▸ **PROBLEM TO SOLVE**:
In the entries below, the word "computer" appears on some lines. Copy each of those lines.

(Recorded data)
+ + + +
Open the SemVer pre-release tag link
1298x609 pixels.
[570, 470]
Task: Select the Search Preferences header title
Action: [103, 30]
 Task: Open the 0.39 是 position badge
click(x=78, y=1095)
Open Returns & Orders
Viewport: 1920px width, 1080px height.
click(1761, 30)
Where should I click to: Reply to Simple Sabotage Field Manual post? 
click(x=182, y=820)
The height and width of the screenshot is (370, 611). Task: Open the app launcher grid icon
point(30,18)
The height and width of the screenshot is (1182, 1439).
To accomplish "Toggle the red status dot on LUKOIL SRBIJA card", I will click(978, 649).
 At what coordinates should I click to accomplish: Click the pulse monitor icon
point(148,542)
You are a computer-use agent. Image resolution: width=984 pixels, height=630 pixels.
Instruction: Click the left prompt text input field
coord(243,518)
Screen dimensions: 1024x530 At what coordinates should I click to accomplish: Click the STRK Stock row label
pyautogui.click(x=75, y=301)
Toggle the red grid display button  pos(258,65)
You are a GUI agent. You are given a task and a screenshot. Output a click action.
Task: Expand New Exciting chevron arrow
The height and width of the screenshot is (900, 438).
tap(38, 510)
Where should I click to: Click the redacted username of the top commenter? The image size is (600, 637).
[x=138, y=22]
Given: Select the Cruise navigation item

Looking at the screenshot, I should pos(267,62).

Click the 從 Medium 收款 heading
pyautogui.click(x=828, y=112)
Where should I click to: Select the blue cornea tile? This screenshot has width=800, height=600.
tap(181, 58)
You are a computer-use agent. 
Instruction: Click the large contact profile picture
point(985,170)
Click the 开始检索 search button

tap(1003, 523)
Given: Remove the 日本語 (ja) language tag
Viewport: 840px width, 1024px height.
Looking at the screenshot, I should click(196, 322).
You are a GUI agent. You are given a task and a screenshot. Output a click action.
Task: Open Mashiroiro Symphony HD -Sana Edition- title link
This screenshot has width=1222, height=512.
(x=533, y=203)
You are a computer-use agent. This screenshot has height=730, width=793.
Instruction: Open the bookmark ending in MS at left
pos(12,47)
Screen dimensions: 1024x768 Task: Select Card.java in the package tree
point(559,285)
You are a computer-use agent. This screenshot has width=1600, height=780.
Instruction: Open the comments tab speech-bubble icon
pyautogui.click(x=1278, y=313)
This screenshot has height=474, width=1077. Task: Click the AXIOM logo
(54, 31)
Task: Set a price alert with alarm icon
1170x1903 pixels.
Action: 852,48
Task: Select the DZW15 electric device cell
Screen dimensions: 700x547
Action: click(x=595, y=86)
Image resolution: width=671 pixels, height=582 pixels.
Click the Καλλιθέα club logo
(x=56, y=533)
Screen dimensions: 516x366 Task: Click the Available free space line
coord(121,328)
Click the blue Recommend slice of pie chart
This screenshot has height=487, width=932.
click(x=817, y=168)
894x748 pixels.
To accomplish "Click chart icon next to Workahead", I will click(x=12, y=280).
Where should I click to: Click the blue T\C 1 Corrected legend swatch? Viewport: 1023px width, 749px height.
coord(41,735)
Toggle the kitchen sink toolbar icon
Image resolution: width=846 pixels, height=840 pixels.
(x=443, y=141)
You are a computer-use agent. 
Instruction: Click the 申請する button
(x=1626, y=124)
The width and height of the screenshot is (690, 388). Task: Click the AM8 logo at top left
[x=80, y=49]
+ + + +
▸ **PROBLEM SOLUTION**:
You are a computer-use agent. Image resolution: width=984 pixels, height=630 pixels.
You are a computer-use agent. 
You are a computer-use agent. This screenshot has height=730, width=793.
You are a computer-use agent. This screenshot has width=1600, height=780.
You are a computer-use agent. 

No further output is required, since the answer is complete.